GAZPACHO PASTA SALAD
Terry, here's my twist on a recipe YOU posted in response to a request for mayo free picnic salads. I skipped the melted cheese and added more veggies since we're even wearing shorts in New England lately! We all loved it:
1 lb. penne or ziti, ridged is best 1 cup frozen niblet corn 1 can kidney or black beans, rinsed well 1 cup English or "burpless" cucumber, diced with skin on 3-6 scallions, sliced 1 large or two small orange and/or yellow bell pepper, diced
Dressing:
1 14.5 oz. can diced tomatoes in juice 2 TBS extra virgin olive oil 1 TBS chili powder 1/2 TBS oregano or basil, or fresh snipped chives are nice 1 TBS dried parsley or fresh chopped to taste fresh ground pepper 1/2 to 1 tsp. garlic powder
Prepare pasta al dente, adding frozen corn during last 4-5 minutes of boiling.

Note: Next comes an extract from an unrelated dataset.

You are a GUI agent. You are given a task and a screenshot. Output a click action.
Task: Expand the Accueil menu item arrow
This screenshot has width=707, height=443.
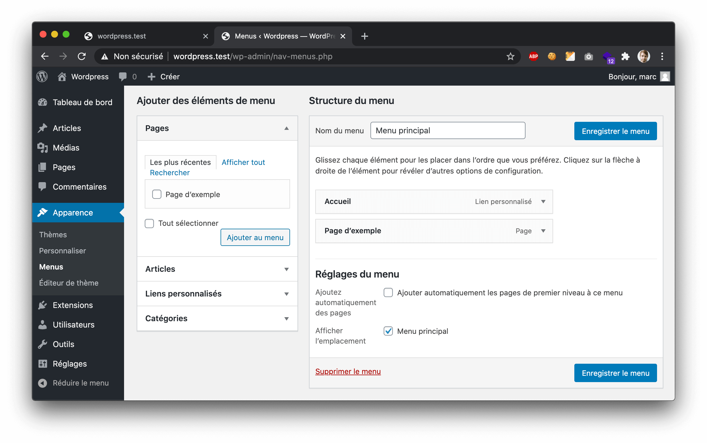point(543,202)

Drain. Meanwhile, chop veggies. Place tomatoes in salad or pasta bowl, add olive oil, herbs, garlic and black pepper. Mix well, add beans and stir. Toss in scallions and drained pasta/corn. Add chopped cukes and peppers, mix well. Adjust for pepper or more herbs, refrigerate overnight. Stir well and check for seasonings before serving.